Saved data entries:
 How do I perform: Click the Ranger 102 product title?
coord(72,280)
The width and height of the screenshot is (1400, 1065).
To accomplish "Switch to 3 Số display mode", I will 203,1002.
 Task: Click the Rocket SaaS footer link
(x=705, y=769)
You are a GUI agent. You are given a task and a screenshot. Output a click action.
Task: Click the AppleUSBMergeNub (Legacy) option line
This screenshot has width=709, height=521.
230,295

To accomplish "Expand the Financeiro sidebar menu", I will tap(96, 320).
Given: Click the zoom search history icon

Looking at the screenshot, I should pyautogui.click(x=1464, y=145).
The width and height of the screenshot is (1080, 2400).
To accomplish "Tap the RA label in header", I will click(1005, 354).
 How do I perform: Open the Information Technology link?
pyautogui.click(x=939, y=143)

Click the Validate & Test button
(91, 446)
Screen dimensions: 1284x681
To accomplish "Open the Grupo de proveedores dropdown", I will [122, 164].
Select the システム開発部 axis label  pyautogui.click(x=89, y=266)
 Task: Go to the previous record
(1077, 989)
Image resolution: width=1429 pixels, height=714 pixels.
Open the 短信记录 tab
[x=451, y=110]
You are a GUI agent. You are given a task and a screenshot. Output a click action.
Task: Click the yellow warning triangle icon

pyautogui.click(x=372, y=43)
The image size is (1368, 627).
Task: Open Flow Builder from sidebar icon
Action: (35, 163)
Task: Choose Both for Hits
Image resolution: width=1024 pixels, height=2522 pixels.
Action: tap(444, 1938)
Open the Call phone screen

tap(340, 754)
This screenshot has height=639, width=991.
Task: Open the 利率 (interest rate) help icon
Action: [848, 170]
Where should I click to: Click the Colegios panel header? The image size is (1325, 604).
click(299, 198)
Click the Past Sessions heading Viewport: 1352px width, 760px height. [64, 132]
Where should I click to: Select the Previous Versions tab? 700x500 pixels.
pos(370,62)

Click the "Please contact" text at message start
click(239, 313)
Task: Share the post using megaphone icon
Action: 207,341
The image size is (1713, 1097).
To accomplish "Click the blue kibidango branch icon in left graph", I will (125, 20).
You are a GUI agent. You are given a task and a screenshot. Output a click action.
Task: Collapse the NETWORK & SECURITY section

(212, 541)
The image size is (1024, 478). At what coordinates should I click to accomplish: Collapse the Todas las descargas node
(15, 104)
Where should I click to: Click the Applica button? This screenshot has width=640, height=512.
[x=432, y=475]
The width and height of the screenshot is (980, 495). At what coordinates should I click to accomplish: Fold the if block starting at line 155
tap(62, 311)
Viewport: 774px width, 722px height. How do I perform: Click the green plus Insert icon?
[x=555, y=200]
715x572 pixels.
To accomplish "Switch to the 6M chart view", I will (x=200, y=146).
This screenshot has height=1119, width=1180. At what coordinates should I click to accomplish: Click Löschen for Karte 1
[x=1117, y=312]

» TASK PROMPT: Could you return exactly the stretch of the data above that starts at the line with "How do I perform: Open" and ends at the line with "Image resolution: width=1429", both lines included?

» TASK RESULT:
 How do I perform: Open the Information Technology link?
pyautogui.click(x=939, y=143)

Click the Validate & Test button
(91, 446)
Screen dimensions: 1284x681
To accomplish "Open the Grupo de proveedores dropdown", I will [122, 164].
Select the システム開発部 axis label  pyautogui.click(x=89, y=266)
 Task: Go to the previous record
(1077, 989)
Image resolution: width=1429 pixels, height=714 pixels.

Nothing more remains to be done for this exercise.